Virilità degli uomini sotto accusa!


 

 

 

 

 

 

 

 

 

 

 

 

 

 

 

 

 

 

 

 

 

 

 

 

 

 

 

 

STORIA E LETTERATURA: cosa si nasconde dietro i grandi personaggi!!!!!!

“Vi è mai capitato di domandarvi perché alcune persone si comportino in modo strano o perché adottino alcuni atteggiamenti negativi nei riguardi di altri? A cosa sono dovute le esuberanze e le stranezze dell’uomo?

La principale causa è conseguenza di alcuni problemi personali quali l’incapacità sessuale.

L’uomo incapace si sente inferiore rispetto agli altri e cerca di nasconderlo dietro atteggiamenti che non lo lascino presupporre, come la manifestazione di violenza, collera e superiorità.

Gli uomini apparentemente virili quindi, potrebbero non esserlo affatto! Il fatto di sentirsi superiori in altri campi li compensa dei loro handicap.

Se noi capovolgendo la domanda ci chiedessimo quali sono state le cause che hanno mosso gli uomini più importanti della storia, quegli uomini il cui nome rimane tuttora nei libri di testo, cosa ci risponderemo?

Quali sono stati i motivi che li hanno spinti a differenziarsi dagli altri e ad esempio a prevalere sugli altri?

Il loro desiderio di sentirsi costantemente in competizione da dove nasce?

Le grandi imprese eroiche compiute, la voglia (per non chiamarla mania di grandezza) di voler istituire un grande impero e prevalere e dominare sugli altri quasi come una divinità, l’ostinarsi a costruire grandi monumenti, quali fondamenti ha, se non un’incapacità negli atti sessuali?

Spesso queste verità ci vengono nascoste per non destare il nostro imbarazzo, ma sono realtà!

Non affrontare un tale argomento per gli insegnanti significa solo semplificare le cose.

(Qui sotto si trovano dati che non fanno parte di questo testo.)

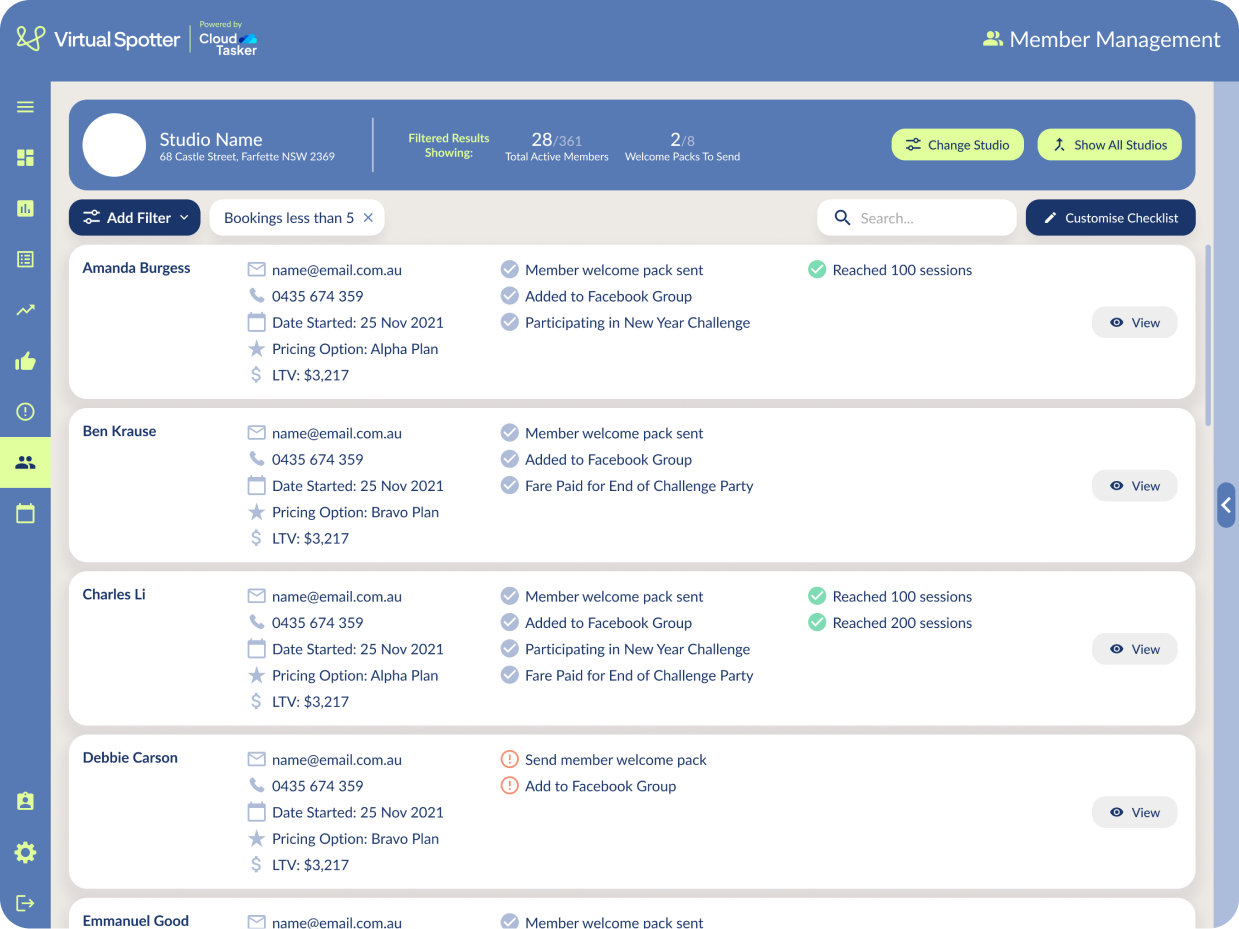Open the hamburger menu in sidebar
The width and height of the screenshot is (1239, 929).
tap(25, 107)
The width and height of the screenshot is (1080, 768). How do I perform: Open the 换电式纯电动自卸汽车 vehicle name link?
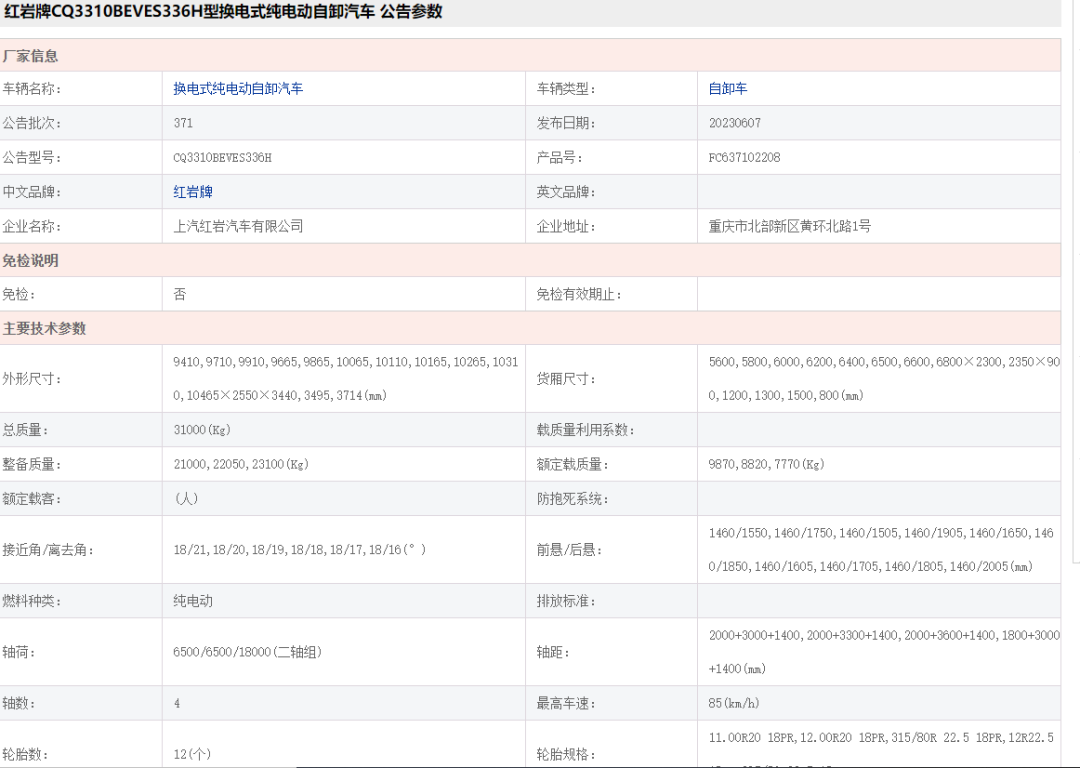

Alle volte si rivela più utile tacere che parlare: potrebbe essere un controsenso prendere come esempio alcuni importanti personaggi ed avere magari dei pregiudizi su quelle persone dichiarate diverse. Lo scopo che si prefiggono i professori è di farci capire la loro mentalità, di farci partecipi delle loro scelte, senza però rivelarci l’intera verità. Il problema nasce quando noi non ci accorgiamo delle loro condizioni e nessuno ce lo rileva, finendo con il credere che tali comportamenti sono di persone normali. Oddio, è per me molto difficile parlare di persone normali, molto più facile sarebbe definirle persone nella media: il concetto di normalità potrebbe essere vario a seconda delle  persone e sempre vero. A questo punto mi sorge un dubbio: tale comportamento, non ci potrebbe autocondizionare spingendoci a compiere atti che normalmente non compiremo? In letteratura non studiamo forse di autori che alla fine si sono suicidati a causa dei loro sentimenti e delle loro convizioni? Non dovremmo forse comprendere i motivi che li hanno spinti nei loro gesti estremi ed analizzarli non solo in previsione del compito o dell’ interrogazione? E se poi ci confidassimo con i nostri genitori su tali ideali, come la prenderebbero? Un figlio che al posto di pensare a farsi una famiglia si pone domande sul suicidio sicuramente spazientirebbe diversi genitori.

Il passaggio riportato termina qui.